La vérité est peu sûre, impossible à connaître sinon à travers un voile (la nue) ou l’à-peu-près d’un rêve. Noter encore l’abondance des formes restrictives (« ne… que, je ne sais comment…) ; on trouve ici une pensée proche de celle de Montaigne (la raison humaine comme leurre d’un homme trop prétentieux dans ses capacités), de même aussi dans la conséquence qui en résulte : un simple fidéisme, alors que pour les Protestants la Bible est compréhensible de chacun, son sens divin, accessible à tous. Pour Ronsard (qui le développera un peu plus loin) les Écritures saintes demandent un long apprentissage.

b - Dans la seconde partie de l’antithèse (à partir de « Et toutefois ») Ronsard va montrer la prétention des protestants : « ils font les empêchés » qui veut dire « ils font les hommes importants » « Comme si ces secrets ne leur étaient cachés » c’est toujours cette même idée que Ronsard conteste, à savoir que le sens des Écritures est accessible à tous. Pour lui, il y a comme un mystère qui doit absolument préserver du vulgaire le sens sacré (il donne les mêmes arguments pour justifier la fable ou l’allégorie).
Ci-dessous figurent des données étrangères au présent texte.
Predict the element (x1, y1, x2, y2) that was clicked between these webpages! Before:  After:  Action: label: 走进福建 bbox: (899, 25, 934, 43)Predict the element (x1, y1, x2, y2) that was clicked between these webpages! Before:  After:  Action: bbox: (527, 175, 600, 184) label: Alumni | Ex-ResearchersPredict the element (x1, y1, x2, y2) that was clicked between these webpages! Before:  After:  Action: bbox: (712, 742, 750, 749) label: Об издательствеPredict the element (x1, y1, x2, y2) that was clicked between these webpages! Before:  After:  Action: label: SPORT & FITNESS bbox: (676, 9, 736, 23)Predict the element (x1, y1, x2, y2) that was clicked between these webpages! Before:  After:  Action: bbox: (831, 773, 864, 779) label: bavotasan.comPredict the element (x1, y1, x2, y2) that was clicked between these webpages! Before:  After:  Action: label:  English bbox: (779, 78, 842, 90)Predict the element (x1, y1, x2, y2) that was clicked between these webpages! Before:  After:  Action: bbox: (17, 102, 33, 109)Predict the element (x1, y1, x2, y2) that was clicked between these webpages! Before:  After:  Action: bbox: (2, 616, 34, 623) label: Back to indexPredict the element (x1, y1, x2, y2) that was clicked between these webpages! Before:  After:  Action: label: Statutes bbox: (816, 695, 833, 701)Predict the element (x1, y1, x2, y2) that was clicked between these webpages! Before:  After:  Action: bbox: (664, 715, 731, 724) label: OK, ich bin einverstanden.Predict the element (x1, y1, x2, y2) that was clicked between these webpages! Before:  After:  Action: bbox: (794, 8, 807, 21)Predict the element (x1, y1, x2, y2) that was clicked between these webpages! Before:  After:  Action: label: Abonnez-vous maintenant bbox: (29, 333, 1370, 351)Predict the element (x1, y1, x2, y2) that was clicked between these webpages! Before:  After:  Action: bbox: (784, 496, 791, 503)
Au contraire pour les protestants le signe est directement lisible. Pour Ronsard, le signe a une opacité (c’est un poète, les signes existent autant que les choses) qui rend le rapport à la chose à la fois énigmatique au niveau de l’entendement humain, mais naturel (et non arbitraire) au niveau de son lien avec la chose. Ainsi pour les uns, le signe est à la fois clair et arbitraire, pour Ronsard il est opaque et naturel.

Il exprimera la même idée un peu plus loin au vers 152. (Dieu… « ne veut pas que son secret soit ainsi recherché ») cf. explication suivante.

Ce paragraphe se lit donc comme une suite de déterminations qui caractérisent l’outrecuidance et la présomption des réformés, qui entrent comme par effraction dans un domaine fermé à l’homme car ce sont des « discoureurs de choses / Qui aux entendements de tous hommes sont closes ». Ronsard le dira encore plus explicitement aux vers 159-160 :

L’entendement humain, tant soit-il admirable,
Du moindre fait de Dieu sans grâce n’est capable

Ronsard, en bon fidéiste, pense que sans le secours de Dieu l’homme ne peut rien comprendre, (même si les protestants, de leur côté se disent inspirés par Dieu… !). les quatre relatives résument les erreurs de l’adversaire :

- « Qui ne laissent pas en paix etc… » : comme de « nouveaux rabbins » (cf. Continuation) les protestants ne font qu’ergoter sur le sens des Écritures ;

- « Qui de tes sacrements effacent la mémoire » les protestants n’ont gardé qu’un seul sacrement réel : le baptême, et une cérémonie commémorative, la communion ;

- « Qui disputent en vain de cela qu’il faut croire » : ils ne respectent ni le dogme ni la tradition, cf. Le cardinal de Lorraine à Poissy « Il faut croire simplement ce qui ne se peut scruter utilement » : opposition d’une foi naïve à une foi savante ;

- « Qui font trouver ton fils imposteur et menteur » : c’est que les protestants contestent l’institution des sacrements (Buvez, ceci est mon sang…) prescrite par Jésus.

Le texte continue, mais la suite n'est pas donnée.